Видно, до какого разбоя дошло дело в течение четырех дней.

Бесхитростный читатель «Декларации…» может поверить, будто двор бесповоротно обратился к милосердию. Но Карл IX далек от безмятежности, которую обрела его мать. Он по-прежнему во власти страха, который вынудил его сказать: «Убейте их всех!» Именно из-за того, что его мучает совесть, он желал бы, чтобы ему удалось действительно избавиться от гугенотов. Поэтому он отдает устно приказ устранять тех, кто окажется не у себя дома.

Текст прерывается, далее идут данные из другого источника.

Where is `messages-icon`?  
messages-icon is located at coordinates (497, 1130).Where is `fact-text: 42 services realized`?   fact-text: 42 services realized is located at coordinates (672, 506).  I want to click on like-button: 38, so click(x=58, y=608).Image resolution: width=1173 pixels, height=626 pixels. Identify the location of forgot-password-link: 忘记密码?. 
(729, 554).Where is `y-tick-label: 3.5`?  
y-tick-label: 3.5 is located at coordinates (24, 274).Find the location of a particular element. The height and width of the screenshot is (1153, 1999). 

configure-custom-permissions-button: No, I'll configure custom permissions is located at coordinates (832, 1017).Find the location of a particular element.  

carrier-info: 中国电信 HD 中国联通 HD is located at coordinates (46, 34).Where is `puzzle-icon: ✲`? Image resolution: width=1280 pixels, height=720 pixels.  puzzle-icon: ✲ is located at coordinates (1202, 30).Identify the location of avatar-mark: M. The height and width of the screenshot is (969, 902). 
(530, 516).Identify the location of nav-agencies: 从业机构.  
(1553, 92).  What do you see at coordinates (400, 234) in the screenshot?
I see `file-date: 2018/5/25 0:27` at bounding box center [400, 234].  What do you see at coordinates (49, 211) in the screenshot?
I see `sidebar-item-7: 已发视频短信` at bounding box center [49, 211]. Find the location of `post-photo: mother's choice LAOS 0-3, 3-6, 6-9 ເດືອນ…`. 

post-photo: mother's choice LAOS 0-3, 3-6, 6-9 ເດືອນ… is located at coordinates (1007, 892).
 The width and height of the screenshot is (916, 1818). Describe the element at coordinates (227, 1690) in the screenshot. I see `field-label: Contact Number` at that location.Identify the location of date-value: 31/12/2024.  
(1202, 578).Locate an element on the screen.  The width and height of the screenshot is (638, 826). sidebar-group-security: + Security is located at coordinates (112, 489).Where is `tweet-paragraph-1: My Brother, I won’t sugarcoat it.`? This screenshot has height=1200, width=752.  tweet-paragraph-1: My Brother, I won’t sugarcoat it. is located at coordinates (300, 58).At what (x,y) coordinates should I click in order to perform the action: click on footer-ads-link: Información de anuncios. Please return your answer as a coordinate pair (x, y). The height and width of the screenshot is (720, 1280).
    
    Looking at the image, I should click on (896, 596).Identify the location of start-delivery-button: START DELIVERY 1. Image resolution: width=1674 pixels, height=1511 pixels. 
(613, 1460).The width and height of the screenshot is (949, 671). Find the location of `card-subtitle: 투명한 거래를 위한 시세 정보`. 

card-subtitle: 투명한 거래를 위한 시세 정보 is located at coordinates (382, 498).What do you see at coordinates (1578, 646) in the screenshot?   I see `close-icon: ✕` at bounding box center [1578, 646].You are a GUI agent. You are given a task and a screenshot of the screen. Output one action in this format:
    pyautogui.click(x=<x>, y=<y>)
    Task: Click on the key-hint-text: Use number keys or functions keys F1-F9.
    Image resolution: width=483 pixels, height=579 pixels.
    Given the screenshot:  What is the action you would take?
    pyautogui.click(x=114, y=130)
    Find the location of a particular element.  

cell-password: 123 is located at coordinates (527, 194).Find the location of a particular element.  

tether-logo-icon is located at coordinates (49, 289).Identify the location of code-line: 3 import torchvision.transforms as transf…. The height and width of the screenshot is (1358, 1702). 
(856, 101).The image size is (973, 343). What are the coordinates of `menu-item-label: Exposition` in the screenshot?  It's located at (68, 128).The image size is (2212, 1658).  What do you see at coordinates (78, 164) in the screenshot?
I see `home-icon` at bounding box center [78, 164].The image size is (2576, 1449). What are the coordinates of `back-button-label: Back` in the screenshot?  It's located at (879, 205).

Процессия выстраивается и с великой пышностью пересекает город, не без того, чтобы не наткнуться здесь или там на какой-нибудь неубранный труп. Заметна разница в поведении короля, мрачного, раздраженного, с красными пятнами на лице, с бегающим взглядом, и королевы-матери, спокойной, радостной, улыбающейся.

Двор молится во время каждой остановки, воздает почести боярышнику и завершает шествие посещением Монфокона. Блистательные сеньоры, дамы в дивных плюмажах втолковывают неотесанному сброду, кто был адмирал Колиньи и откуда исходило гибельное поветрие. Памфлетисты припишут Екатерине слова одного из римских императоров:

— Когда враг мертв, всегда становится хорошо.

Приводят сыновей убитого. Они должны увидеть жуткое зрелище. Старший горестно рыдает, другой, еще малыш, невозмутим.

Весь день 29-го город не утихает: все еще убивают, грабят, освобождают за выкуп. Но пыл уже не тот, даже Таванну все это надоело. Королева-мать страшится гнева могущественных протестантов настолько, что отныне навеки будет прикована к испанской колеснице.

Она уже избавила Филиппа II от его затяжного беспокойства на предмет флота. Ибо в первый день побоища она пишет Строцци: «Сего дня, 24 августа, адмирал и все гугеноты, которые были в Париже, убиты. Посему поспешите уведомить всех, что Вы — хозяин Ла-Рошели, и поступите с гугенотами так же».108

30-го король выпускает и рассылает новое воззвание, куда более внятное, нежели предыдущие: он отменяет все приказы, касавшиеся преследования гугенотов, под страхом смерти запрещает враждебные действия против них.

На этот раз парижане, изнуренные, сытые бесчинствами, повинуются и вновь становятся достопочтенными буржуа, добрыми отцами семейств. Некоторые, особо неистовые и, разумеется, последнее отребье, продолжают бушевать до октября. Таковы Крусе, гордящийся четырьмя сотнями убийств, мясник Пезу, городской капитан, который насчитает сто двадцать трупов, Таншу, расправляющийся с пленными, благодаря которому Рец смог заполучить должность де Ломени, не избавив, впрочем, несчастного от гибели.

Как всегда происходит во время любых преследований, каждый из главных преследователей вытащит нескольких из бездны. Самый разительный пример — поведение Везена.

Господин де Везен имел личного врага, своего соседа, протестанта Ренье. 24 августа он захватил его и увел в свой замок Керси. Затем, круто повернув, сказал:

— Предоставляю Вам свободу любить меня или ненавидеть. Я привел Вас сюда, чтобы Вы оказались в состоянии сделать выбор.

Король решительно остановит убийства не раньше, чем прикажет воздвигнуть на перекрестках виселицы. Чрезвычайные посланники папы и католического государя, явившиеся поздравить погромщиков, не будут удивлены, что видят подобное.

Увы! Если столица успокоилась, то провинции в огне.